One of my favorites is the Rollright Stones, in Oxfordshire. Last year I took a ten mile hike through beautiful (but muddy!) countryside to see them. It's hard to get a complete view of the site, since it's actually three clusters of stones. There's a circle of 77 stones called The King's Men, and nearby stands a curved single monolith called the King's Stone. Not far away are a group of five stones leaning on one another called the Whispering Knights.

The stones got these names according to legend a king and his knights were turned to stone by a witch. The Whispering Knights were leaning towards one another because apparently they were conspiring against their sovereign when they got petrified.

One of the King's Men, in the main circle, has a hole
through which you can get a clear view of the Whispering Knights. This has led to all sorts of speculation, but nobody's really sure what it all means.

The site was built over a long period of time. The Whispering Knights are actually the partially collapsed remains of a Neolithic burial chamber. The King's Men might have been built a bit later. The King's Stone seems to mark a Bronze Age cemetery, and came last.

The whole association with a king may be a very old memory of a true story. Burial chambers were hard to build, requiring a lot of manpower to haul the big stones and then cover them with earth, so the person buried there was probably a chief or king. The fact that the spot was still being used for burials two thousand years later show how important the place was.

Sadly, the Rollright Stones have been subject to a lot of vandalism in recent years.
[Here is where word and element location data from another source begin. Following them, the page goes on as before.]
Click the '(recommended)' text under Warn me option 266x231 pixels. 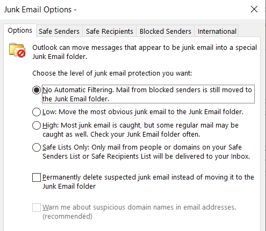point(67,217)
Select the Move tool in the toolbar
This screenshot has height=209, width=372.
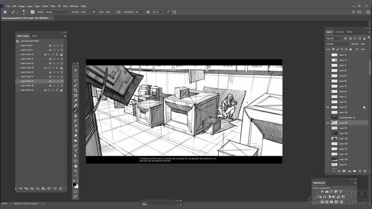coord(76,71)
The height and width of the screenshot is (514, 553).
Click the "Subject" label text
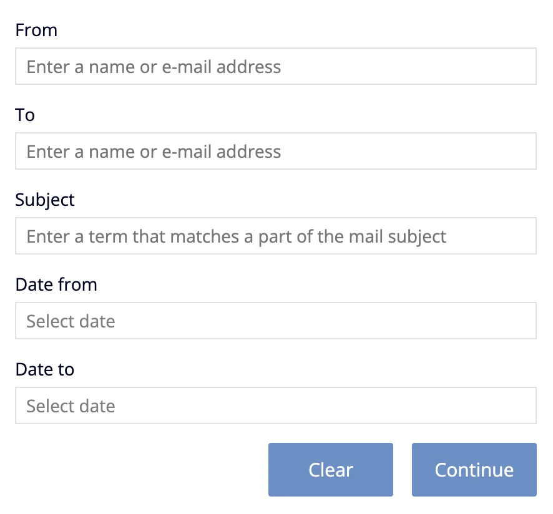click(45, 200)
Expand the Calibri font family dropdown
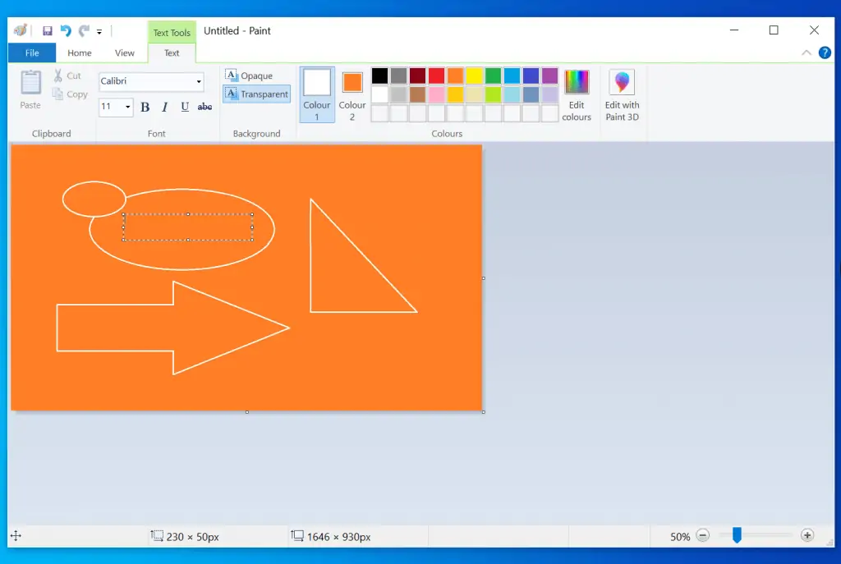Viewport: 841px width, 564px height. tap(199, 81)
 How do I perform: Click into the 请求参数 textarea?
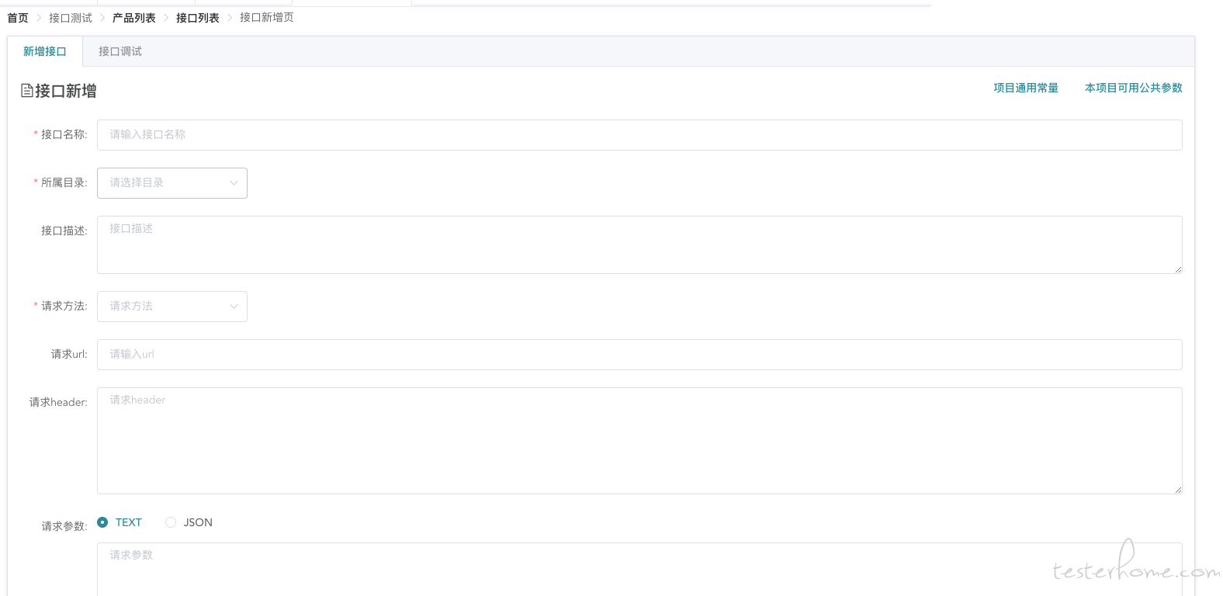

Some idiot spray painted a few of the stones yellow, and another idiot put a burning tire on the King's Stone. It seems a lot of modern people are determined to wreck the countryside and anything that hints of any association with the past.

If you go, please respect the stones. You can get information on how to get there from the Oxford Tourist Information Centre. The best way is to get a local bus to Chipping Norton and walk the rest of the way. If the weather's good, you'll pass nice views, including a country church.